As one might imagine, couples with significant assets individually or between them will benefit from a prenuptial agreement in multiple ways. Perhaps the most common is in dealing with property division issues during divorce proceedings—Illinois adheres to the theory of equitable distribution, meaning that all marital property is divided in the most equitable or fair way possible, rather than giving each spouse half as might happen in a community property state.
A prenuptial agreement is one of the easiest and most common ways to clarify whose assets are whose before the marriage, meaning that all those assets will be classed as nonmarital property (unless the court handling your divorce disapproves) and thus not subject to division.

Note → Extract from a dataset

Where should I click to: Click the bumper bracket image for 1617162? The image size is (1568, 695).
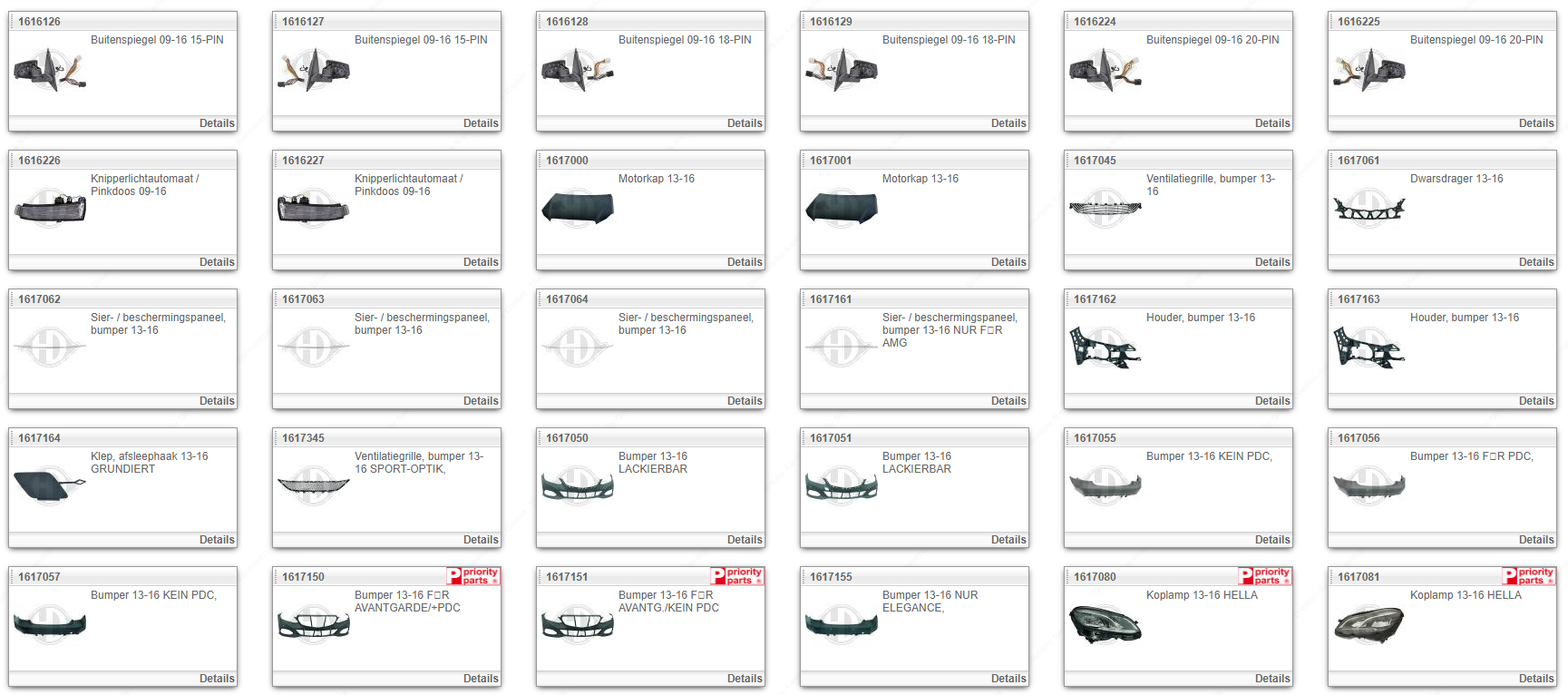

Another way prenups help those with extensive holdings is to provide a way to track assets that become commingled with marital property. If you had a certain sum of money before the marriage, listing it in a prenup may help you retain it in divorce, even if normally commingled money becomes marital property if used to further the marriage (such as paying bills with it or remodeling a home). Some couples are agreeable to such assets becoming marital property. Still, if you would rather retain it, mentioning it in a prenup may be enough to accomplish that goal. The divorce court does have discretion to deny that provision, however.
Have You Been Married Before? Will You Marry Again?
The other group of couples that can benefit substantially from a prenuptial agreement are those who have been previously married to others, or if there is a possibility that either spouse would marry again if the marriage were to break up. Without a prenuptial agreement, assets are divided between the spouses in an equitable fashion—but this may be insufficient or unacceptable if one or both spouses have children from a previous marriage. The children may want to preserve or retain their parent’s premarital asset, but the court may grant that asset to the other spouse unless specifically provided.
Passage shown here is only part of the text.